Rolf Sachs Has a Way with Glass

If the name “Rolf Sachs” isn’t on your radar yet, it certainly should be. That’s not only because the London-based designer recently teamed up with heavyweights Patricia Urquiola and Ron Gilad for an installation featuring “various levels of expanded metal,” but also because he’s got the most entertaining web site I’ve ever seen (with the possible exception of Javier Mariscal). While Urquiola showed her new matching wardrobe and desk, Gilad featured a nifty illusion that synthesized mirror and light into one.

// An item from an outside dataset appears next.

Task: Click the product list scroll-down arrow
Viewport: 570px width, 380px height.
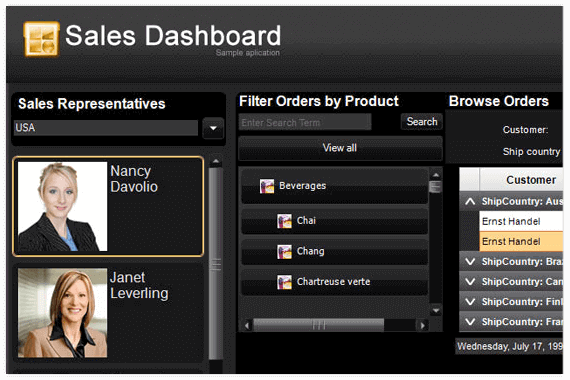Action: click(435, 311)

Rubecula. Designed by Rolf Sachs.

Sachs, for his part, indulged in a similar kind of gamesmanship twixt reflectivity and luminescence. The enticing trio of,Rubecula Hand Me A Light, and Lighthouse all dramatize the play between projection and containment, between the impulse to shine brightly and the rather roguish inclination toward prestidigitation.

But before I stray too far from my first train of thought… there’s Sachs’ hilarious website, the homepage of which features a bizarre menagerie of objects–a cross-section of a dollhouse, a disembodied mannequin hand, a miniature automaton in a bottle–each of which performs when one hovers across it: the hand cricks a finger in a “come here” gesture, the dollhouse stick figures walk down the stairs, and the automaton executes a perfect squat jump that propels him up and out of his glassy prison. I mention this not just because it’s all exquisitely entertaining, but because it reveals Sachs’ pronounced affinity for whimsy, weirdness, and a miniaturized, clockworks kind of robotic animation–all qualities on display in his new, limited edition lights.

Rolf Sachs Has a Way with Glass

Rolf Sachs Has a Way with Glass

Rubecula. Designed by Rolf Sachs. [left image ©MoCo Loco]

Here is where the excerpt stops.